### EXTRACTED INFORMATION
○ ○ ○ ○ ○

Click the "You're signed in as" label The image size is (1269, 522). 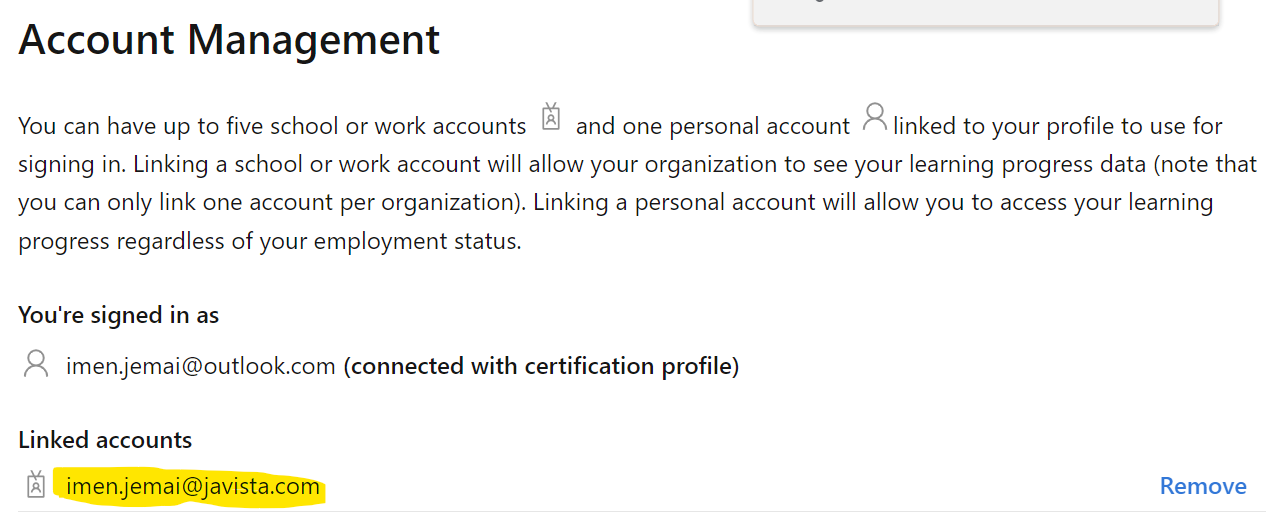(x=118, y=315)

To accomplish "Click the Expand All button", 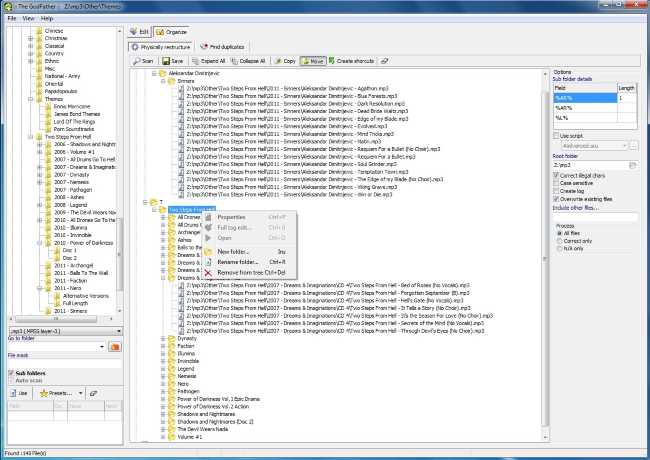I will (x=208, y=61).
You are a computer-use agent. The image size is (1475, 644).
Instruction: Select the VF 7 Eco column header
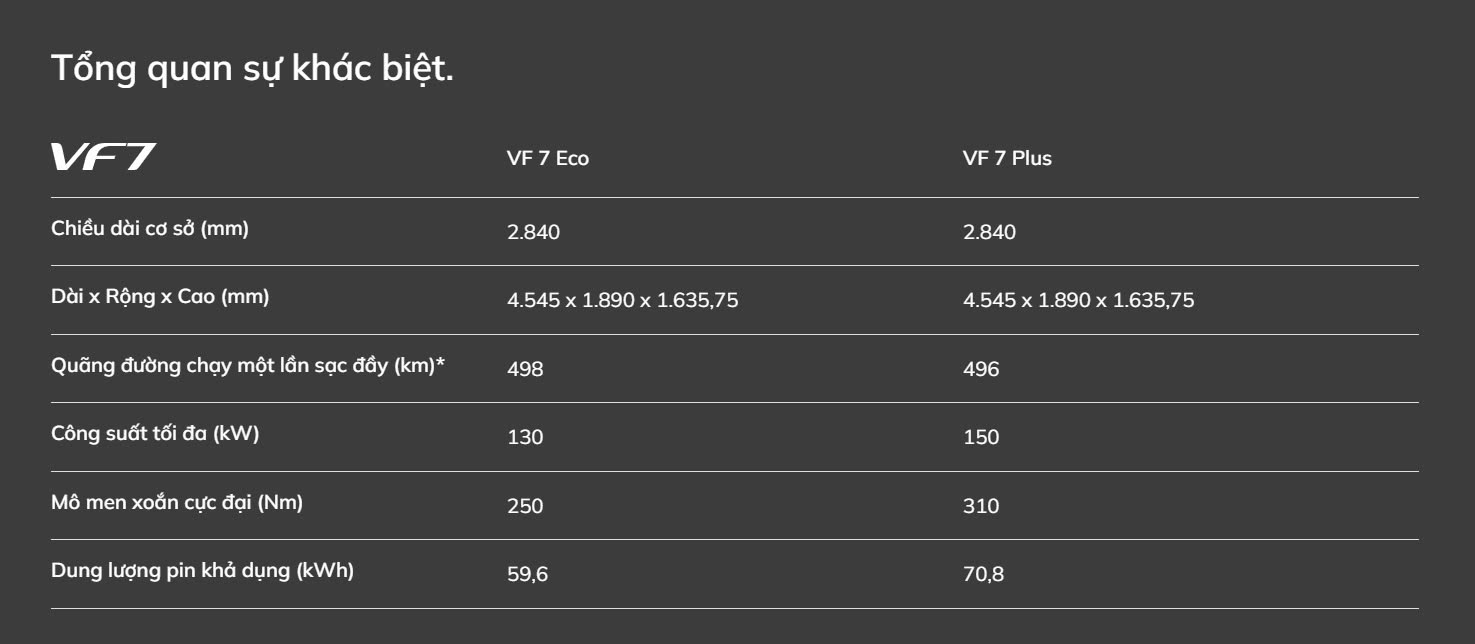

○ ○ ○ ○ ○

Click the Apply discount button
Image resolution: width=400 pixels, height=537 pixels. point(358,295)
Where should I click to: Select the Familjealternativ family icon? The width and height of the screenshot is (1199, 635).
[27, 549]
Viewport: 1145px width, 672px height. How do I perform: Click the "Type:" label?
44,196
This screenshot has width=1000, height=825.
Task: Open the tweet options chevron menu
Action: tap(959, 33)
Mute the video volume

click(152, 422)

○ ○ ○ ○ ○

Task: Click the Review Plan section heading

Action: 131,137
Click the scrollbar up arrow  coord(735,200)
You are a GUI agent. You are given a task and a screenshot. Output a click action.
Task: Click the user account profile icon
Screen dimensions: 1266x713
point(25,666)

○ ○ ○ ○ ○

### TASK
Output the lines exactly as they stand, beginning at the line that contains "Click the Apply discount button" and stopping after the line that contains "click(152, 422)".

### OUTPUT FOR THIS EXERCISE
Click the Apply discount button
Image resolution: width=400 pixels, height=537 pixels. point(358,295)
Where should I click to: Select the Familjealternativ family icon? The width and height of the screenshot is (1199, 635).
[27, 549]
Viewport: 1145px width, 672px height. How do I perform: Click the "Type:" label?
44,196
This screenshot has width=1000, height=825.
Task: Open the tweet options chevron menu
Action: tap(959, 33)
Mute the video volume

click(152, 422)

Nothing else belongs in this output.